Ele observa que o aumento da área plantada no país exigiu mais maquinário para dar conta da demanda – e o produtor estava capitalizado porque teve alta rentabilidade durante a pandemia diante da valorização das commodities.
O resultado foi uma alta no faturamento com a venda de máquinas agrícolas de 17,7% em 2020 e 42,5% em 2021. “Além disso, o juro caiu a ponto de termos uma taxa Selic de 2% nesta época. Isso criou uma janela ideal para investir”, ressalta.
Após novo crescimento de 2021 para 2022 (+1,8%), chegando a R$ 91,7 bilhões, o faturamento do setor de máquinas tende a cair em 2023, segundo Bastos, por causa do juro mais alto e da menor rentabilidade do produtor diante da valorização do real perante o dólar.
“Tivemos uma sequência muito positiva, então, essa queda é natural, até porque o produtor não compra máquina todo ano. Mas estamos crescendo ano a ano desde 2017 e dobramos o faturamento comparado a 2016”, afirma.
Do entretenimento aos negócios
Outro motivo que transformou as feiras do agro em uma fonte de negócios bilionários foi a própria dinâmica dos eventos.
“Há alguns anos, havia um tremendo foco em entretenimento e gastronomia, com programações também à noite. Isso mudou anos atrás para um funcionamento em dias de semana, fechando às 18h, com prioridade para tecnologia e negócios”, pontua Dilvo Grolli, presidente da Coopavel.

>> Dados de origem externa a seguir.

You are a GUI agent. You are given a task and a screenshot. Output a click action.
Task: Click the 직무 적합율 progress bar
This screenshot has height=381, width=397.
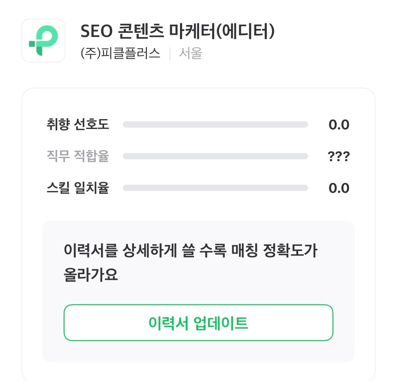[215, 156]
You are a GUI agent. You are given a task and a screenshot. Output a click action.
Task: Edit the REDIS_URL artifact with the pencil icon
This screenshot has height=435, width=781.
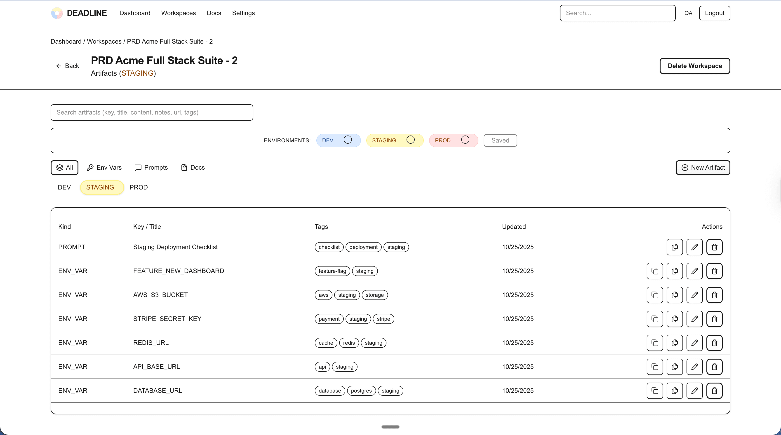click(x=695, y=343)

A cooperativa paranaense organiza desde 1989 o Show Rural Coopavel, que só neste ano reuniu 600 empresas, recebeu 384 mil visitantes e movimentou R$ 5,12 bilhões em valores corrigidos pela inflação – aumento de 78,4% comparado com a edição de 2019.
Grolli também atribuiu à expansão do agronegócio brasileiro, com suas peculiaridades regionais, o aumento do interesse pelas feiras.
“Tudo é uma questão de clima e solo, pois cultivar no Centro-Oeste não é igual no Sul e assim por diante. Creio que vão aparecer ainda mais feiras para cobrir todas as regiões do país, pois isso é uma necessidade para o próprio agro crescer cada vez mais”, analisa.
Edição extra no inverno
O bom desempenho das feiras, inclusive, fez a Coopavel criar uma edição extra no meio do ano. O Show Rural de inverno estreou em 2020, em meio à pandemia de coronavírus. Nesta semana, chegou à 4ª edição com mais de 40 empresas e 36 mil visitantes.
“O foco principal é o trigo, cuja produção vem crescendo de forma expressiva nos últimos três anos. Mas o evento traz inovação e tecnologia para outras culturas como cevada e triticale. É para um público específico, criando um espaço exclusivo e pioneiro para as safras de inverno. Hoje, o produtor não pode mais pensar na propriedade como algo que funciona apenas no verão”, afirma Dilvo Grolli, presidente da cooperativa.
Grolli ainda destaca que a edição de inverno ainda não tem venda de máquinas, pois seu objetivo é compartilhar conhecimento técnico e conectar produtores, especialistas e empresas.
“Neste ano, o público foi três vezes maior do que no ano passado. E queremos aumentar ainda mais em 2024, com mais espaço para gado de leite, por exemplo, que é uma opção relevante para o pequeno produtor”, afirma.